__SOURCE EXTRACT__:
+-------+
God’s Undertaker
"If we are to believe many modern commentators, science has squeezed God into a corner, killed and then buried him with its all-embracing explanations. Atheism, we are told, is the only intellectually tenable position, and any attempt to reintroduce God is likely to impede the progress of science. In this stimulating and thought-provoking book, John Lennox invites us to consider such claims very carefully."
-- from the back cover
In my opinion, many of the Christian apologists of our day really minister more to believers, perhaps confirming them in their faith, than actually engaging unbelievers in an intellectually rigorous and winning way. John Lennox is a notable and welcome exception.
-- from the back cover
Having heard Lennox speak in person, as well as followed some of his debates and written works, I have consistently been impressed -- and challenged -- by the genuineness and genius with which he addresses the issues of our society. God's Undertaker is perfect case in point.
While several Christian apologists have addressed whole works to refuting the popular athesim of men like Richard Dawkins and Christopher Hitchens, these efforts have necessarily been limited in the range of questions they consider and have been largely reactionary (addressing the claims of Dawkins and/or Hitchens, but not going on the offensive to stake out new or ground-breaking intellectual territory for Christianity). Lennox wisely opens his work up to larger questions and issues than just the neo-Darwinists (although he does address their arguments) and, as a result, makes his work a stand-alone classic of Christian philosophy and science.
While there are certainly portions of the book that stretched this non-scientist's mind, the vast majority of it was accessible, engaging, and thought-provoking for any reader interested in this important discussion.
Lennox -- who jokes that he is "perishing by degrees" with his MA, PhD, DPhil, and DSc and who is Professor in Mathematics at the University of Oxford -- comes to the table well-prepared and well-qualified to represent a rigorously intellectual Christianity. The fact that he was a once student under C.S. Lewis further endears him to me personally.
While there are certainly portions of the book that stretched this non-scientist's mind, the vast majority of it was accessible, engaging, and thought-provoking for any reader interested in this important discussion.
+-------+
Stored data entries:
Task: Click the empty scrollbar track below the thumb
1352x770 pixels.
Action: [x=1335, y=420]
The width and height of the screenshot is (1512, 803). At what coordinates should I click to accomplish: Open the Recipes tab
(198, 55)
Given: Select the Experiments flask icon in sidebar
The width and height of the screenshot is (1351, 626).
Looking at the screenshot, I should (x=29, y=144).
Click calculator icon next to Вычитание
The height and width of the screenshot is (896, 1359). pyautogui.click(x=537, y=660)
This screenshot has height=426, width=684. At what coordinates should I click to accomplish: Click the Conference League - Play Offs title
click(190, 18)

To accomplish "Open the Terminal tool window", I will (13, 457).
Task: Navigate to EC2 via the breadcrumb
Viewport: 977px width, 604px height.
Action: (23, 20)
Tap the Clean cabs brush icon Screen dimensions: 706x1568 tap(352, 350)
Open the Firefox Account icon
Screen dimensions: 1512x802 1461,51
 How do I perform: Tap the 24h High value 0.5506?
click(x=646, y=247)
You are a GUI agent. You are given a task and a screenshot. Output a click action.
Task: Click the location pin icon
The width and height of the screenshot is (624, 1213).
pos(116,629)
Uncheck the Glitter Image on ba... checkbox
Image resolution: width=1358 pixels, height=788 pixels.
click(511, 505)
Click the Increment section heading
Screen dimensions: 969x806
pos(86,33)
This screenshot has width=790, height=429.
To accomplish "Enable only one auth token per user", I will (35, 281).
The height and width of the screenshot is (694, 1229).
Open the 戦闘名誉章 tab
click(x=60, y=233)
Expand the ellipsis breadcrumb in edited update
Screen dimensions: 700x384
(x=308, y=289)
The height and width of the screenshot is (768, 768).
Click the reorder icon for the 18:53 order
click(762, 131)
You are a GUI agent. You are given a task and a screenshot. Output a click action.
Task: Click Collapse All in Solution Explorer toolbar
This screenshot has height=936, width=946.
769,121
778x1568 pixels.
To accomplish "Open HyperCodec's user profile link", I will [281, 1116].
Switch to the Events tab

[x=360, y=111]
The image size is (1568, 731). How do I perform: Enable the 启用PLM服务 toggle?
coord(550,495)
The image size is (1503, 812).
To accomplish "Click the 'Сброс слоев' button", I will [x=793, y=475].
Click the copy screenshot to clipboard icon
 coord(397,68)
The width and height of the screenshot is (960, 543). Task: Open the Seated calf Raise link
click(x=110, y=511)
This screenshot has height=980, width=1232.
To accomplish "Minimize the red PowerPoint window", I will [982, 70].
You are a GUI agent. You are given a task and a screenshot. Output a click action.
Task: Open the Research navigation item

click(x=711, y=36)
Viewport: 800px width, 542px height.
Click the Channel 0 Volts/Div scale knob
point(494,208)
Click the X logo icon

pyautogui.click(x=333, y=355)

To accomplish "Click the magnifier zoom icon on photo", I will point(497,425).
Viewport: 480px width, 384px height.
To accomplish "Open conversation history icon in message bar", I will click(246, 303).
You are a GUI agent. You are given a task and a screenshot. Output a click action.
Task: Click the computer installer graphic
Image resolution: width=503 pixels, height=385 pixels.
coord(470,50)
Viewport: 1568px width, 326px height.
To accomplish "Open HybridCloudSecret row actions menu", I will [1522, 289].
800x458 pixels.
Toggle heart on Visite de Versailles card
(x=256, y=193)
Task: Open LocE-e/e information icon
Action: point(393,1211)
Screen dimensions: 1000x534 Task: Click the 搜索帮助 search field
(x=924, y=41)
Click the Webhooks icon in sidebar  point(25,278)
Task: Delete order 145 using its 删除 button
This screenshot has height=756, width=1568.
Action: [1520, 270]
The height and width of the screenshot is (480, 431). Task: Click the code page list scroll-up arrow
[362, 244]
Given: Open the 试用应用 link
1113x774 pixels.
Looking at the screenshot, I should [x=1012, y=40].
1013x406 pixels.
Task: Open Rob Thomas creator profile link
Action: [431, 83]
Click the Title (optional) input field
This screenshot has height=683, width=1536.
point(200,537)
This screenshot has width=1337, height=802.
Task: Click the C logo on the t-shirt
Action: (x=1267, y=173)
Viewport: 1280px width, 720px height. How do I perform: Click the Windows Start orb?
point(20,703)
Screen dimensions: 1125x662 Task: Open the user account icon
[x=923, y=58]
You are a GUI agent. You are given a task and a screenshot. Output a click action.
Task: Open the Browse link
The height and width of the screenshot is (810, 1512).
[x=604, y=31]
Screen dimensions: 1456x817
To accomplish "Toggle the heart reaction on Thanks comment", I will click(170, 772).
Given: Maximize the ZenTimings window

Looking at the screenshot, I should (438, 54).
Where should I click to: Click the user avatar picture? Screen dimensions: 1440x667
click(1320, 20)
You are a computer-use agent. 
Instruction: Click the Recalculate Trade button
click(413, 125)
+-------+
__EXERCISES TO COMPLETE__:
1 > According to the review of God's Undertaker, what position does John Lennox hold at the University of Oxford?
2 > Write out the part of the review of God's Undertaker that opens with the words containing "Lennox -- who" and closes with "to me personally.".
The listing has no connection to the review of God's Undertaker.

__SOLUTIONS TO EACH TASK__:
1 > Professor in Mathematics

2 >
Lennox -- who jokes that he is "perishing by degrees" with his MA, PhD, DPhil, and DSc and who is Professor in Mathematics at the University of Oxford -- comes to the table well-prepared and well-qualified to represent a rigorously intellectual Christianity. The fact that he was a once student under C.S. Lewis further endears him to me personally.